Наконец шея отказалась повиноваться и он пустил в ход нос, а к тому времени отдохнул главный инструмент — язык. Все это время его пальцы неустанно исследовали ее изнутри, словно пытались нащупать во влажной тьме загадочные письмена. Иногда тьма содрогалась, и она принималась биться над ним как одержимая, но он снова подчинял себе ее скользкое тело, получая в ответ хриплые похвалы.
Потом они, не сговариваясь, поменялись ролями: он превратился в наставника, она — в покорную ученицу. Он поднял ее, перенес на ложе и лег, насадив ее на свое копье, как на вертел.

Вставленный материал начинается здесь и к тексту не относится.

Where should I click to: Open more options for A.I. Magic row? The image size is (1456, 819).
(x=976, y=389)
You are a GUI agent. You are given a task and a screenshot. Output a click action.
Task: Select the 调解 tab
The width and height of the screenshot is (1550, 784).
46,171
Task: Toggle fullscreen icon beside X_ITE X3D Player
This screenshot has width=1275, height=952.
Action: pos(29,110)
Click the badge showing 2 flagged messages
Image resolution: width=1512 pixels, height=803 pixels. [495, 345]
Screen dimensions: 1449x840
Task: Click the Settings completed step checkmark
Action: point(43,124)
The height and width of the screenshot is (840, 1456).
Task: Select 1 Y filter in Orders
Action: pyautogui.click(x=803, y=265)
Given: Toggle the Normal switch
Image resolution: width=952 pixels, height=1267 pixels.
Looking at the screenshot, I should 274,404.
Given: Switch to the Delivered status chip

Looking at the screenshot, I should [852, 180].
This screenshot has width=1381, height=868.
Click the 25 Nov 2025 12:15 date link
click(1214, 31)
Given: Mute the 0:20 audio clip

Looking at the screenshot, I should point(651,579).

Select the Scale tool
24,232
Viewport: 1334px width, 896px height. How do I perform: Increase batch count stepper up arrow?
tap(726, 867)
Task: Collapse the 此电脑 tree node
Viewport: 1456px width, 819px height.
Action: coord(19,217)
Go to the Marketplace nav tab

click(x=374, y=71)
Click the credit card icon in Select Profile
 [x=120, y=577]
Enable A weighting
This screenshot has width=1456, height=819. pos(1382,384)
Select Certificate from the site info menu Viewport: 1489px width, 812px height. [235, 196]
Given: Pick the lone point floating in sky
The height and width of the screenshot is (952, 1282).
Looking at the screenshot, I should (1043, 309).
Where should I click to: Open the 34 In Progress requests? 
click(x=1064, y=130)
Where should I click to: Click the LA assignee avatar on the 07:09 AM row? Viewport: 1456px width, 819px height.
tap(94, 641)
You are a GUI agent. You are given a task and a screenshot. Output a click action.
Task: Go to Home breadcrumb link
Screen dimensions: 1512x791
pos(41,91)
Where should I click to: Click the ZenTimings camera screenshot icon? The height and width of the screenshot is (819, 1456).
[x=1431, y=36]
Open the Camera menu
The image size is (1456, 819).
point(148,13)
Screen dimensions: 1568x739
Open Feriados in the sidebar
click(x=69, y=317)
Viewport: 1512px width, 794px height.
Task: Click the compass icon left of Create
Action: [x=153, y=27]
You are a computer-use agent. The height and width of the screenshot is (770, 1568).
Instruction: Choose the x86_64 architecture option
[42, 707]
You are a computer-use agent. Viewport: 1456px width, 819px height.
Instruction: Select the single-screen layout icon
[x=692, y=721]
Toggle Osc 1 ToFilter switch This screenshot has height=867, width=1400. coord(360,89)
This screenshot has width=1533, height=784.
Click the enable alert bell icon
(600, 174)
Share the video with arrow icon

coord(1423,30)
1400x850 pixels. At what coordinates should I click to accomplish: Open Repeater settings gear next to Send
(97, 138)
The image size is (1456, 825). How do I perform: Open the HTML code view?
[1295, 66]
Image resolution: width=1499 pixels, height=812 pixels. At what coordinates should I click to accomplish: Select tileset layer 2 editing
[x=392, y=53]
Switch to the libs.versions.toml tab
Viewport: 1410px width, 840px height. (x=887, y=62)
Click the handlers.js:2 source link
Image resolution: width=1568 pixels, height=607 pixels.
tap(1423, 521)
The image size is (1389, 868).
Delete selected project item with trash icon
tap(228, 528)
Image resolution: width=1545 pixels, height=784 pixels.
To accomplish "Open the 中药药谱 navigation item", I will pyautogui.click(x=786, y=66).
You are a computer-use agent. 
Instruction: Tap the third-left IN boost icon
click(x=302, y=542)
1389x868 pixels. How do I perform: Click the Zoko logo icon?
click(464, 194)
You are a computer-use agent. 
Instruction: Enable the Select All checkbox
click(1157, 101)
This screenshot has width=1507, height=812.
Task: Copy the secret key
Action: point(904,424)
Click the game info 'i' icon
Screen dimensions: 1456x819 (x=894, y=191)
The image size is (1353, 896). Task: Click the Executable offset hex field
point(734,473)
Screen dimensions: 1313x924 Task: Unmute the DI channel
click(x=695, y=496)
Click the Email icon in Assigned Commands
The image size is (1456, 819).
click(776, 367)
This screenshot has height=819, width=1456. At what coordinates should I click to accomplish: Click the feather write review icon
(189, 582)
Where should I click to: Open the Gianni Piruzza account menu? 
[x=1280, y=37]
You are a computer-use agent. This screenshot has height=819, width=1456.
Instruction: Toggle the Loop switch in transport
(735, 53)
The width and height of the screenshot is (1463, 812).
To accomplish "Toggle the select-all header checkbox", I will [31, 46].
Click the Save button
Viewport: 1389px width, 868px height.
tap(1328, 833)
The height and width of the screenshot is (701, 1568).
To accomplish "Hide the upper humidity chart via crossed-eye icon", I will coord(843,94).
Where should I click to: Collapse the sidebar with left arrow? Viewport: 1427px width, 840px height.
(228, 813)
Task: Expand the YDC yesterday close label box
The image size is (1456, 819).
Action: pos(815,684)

Она обхватила его ногами и позволила ему опускать и приподнимать ее, словно куклу, предназначенную единственно для его услады. Когда скомканные шелка осветила заря, он встал, а она осталась лежать распластанной, как тряпичная кукла, брошенная кукловодом.
Следующие две недели он, как щенок, следовал за ней по пятам. Меньше всего ему хотелось возвращаться в Америку и браться за учебу.
— Скоро начнется война. Отец говорит, что я не вернусь сюда, пока она не кончится. Это может продлиться годы!
— Тем лучше.
— Ноя должен остаться здесь! Мое место — рядом с тобой. — Поддев носком ботинка песок, он обиженно покосился на море, чувствуя, как на глаза наворачиваются слезы.
Негромко засмеявшись, она взъерошила ему волосы:
— Ты чудесный юноша, в Америке у тебя не будет отбоя от девчонок.
— Мне не нужны американские девчонки. Я хочу тебя!
— Это ты сейчас так говоришь. Придет время, и ты поймешь, что я была права.
В день отплытия он явился к ней:
— Ты будешь мне писать?
— Только если напишешь первым. И не забывай рассказывать про твоих американских подружек.
— Подожди, вот разбогатею, вернусь сюда и построю дворец для твоих скульптур.
— Зачем он, дворец! — ответила она со смехом. — Все, что мне требуется, — это покой, и я обрету его, когда ты от меня отвяжешься. Поторопись, не то опоздаешь на корабль.